Conclusion: Better Luck Next Time?
I don’t think the AI revolution is here, but Sam Altman and Dario Amodei’s little test run has permanently altered society. Most of the supposedly AI-driven software layoffs were actually just market corrections from overhiring during COVID. There will almost certainly be more fluctuations as AI gets more expensive, computer science programs see lower enrollment, and tech debt from mounds of inscrutable AI slop need to be refactored, but I’d be surprised if the economics ever approached the golden days of 2012.
I imagine that the future of “agentic coding” — depending on how long and harsh the inevitable AI winter will be — will involve a lot more tools to reason about code: pre-commit hooks, human-written unit tests, maybe even stricter compilers and type checkers. That will obviously not stop bugs, but the more guard rails we can put around black-box AI code (because the breakneck pace of development that managers are demanding means people are definitely not reviewing all this garbage) means the better we can reason about it, and the more easily we can catch and prevent issues. One thing I’ve been wondering about is having multiple AI code reviewers, all with different settings, reading the same code as redundancy. AI alone is inferior to human code review, but information theorists (or anyone who has studied TCP) knows that you can make very reliable machines from unreliable parts.
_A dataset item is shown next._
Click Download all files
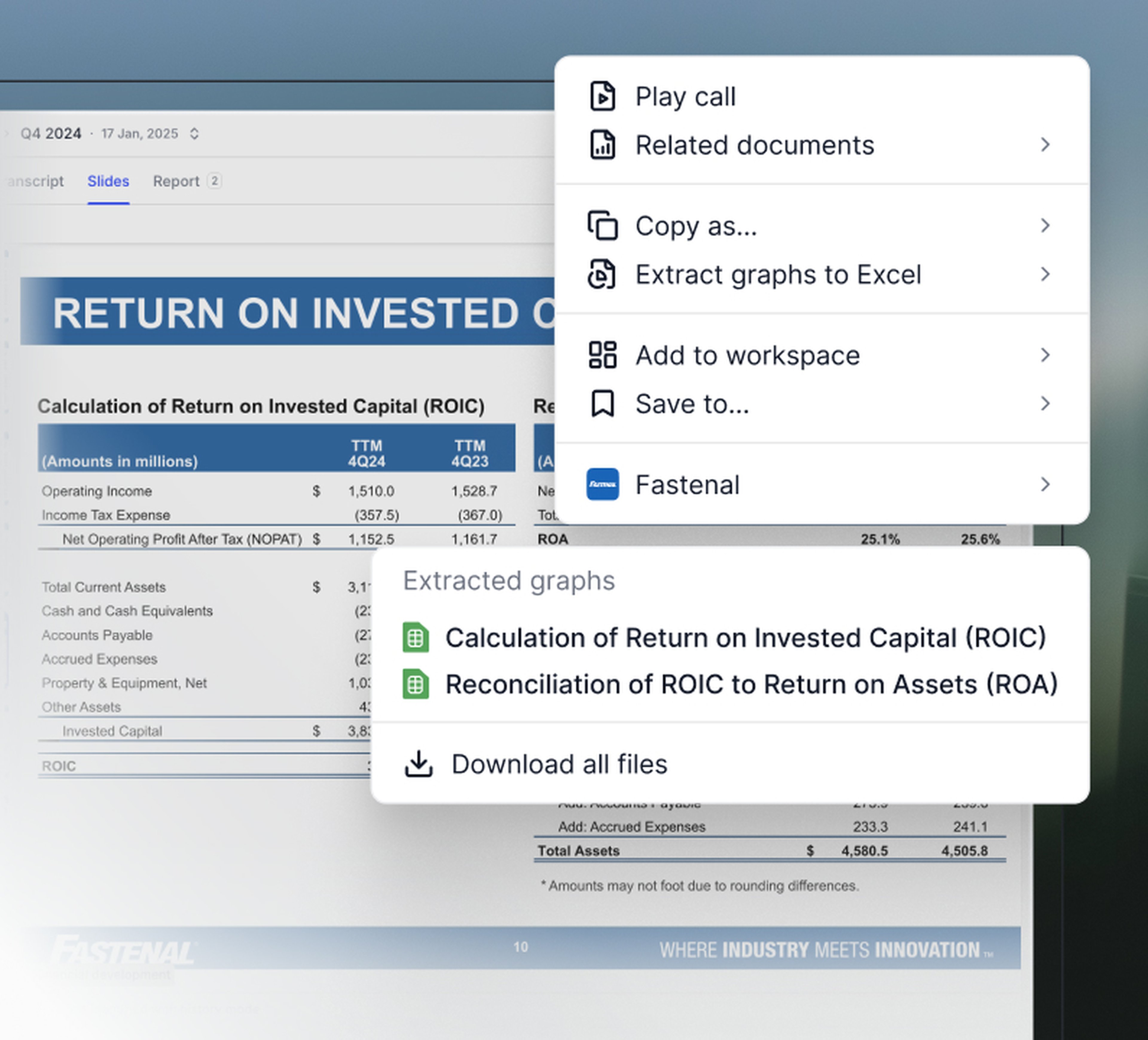The image size is (1148, 1040). (x=559, y=763)
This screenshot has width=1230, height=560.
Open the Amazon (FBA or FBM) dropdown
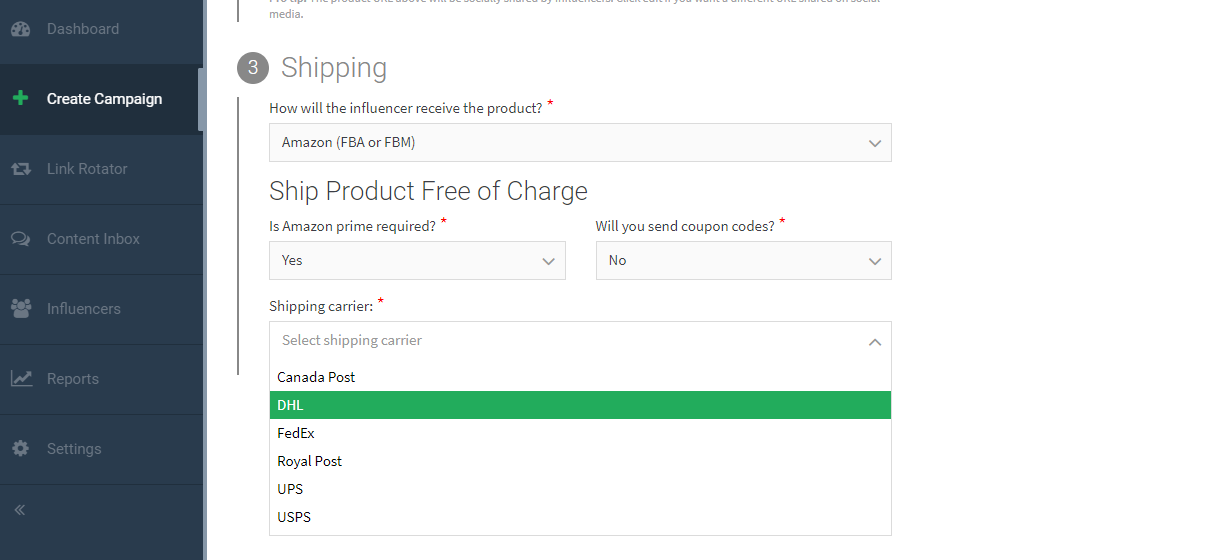pyautogui.click(x=580, y=143)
It’s also unclear how deeply agentic research will influence math, and I don’t think Claude is going to be solving millennium problems anytime soon, it’s clearly shaken most of the researchers.
The next big AI revolution — which any researcher could stumble on — will probably be the one that actually lives up to the hype. Until then, my only advice is to beware the damage that AI garbage is inflicting on society, and don’t let the salesmen take you for a ride.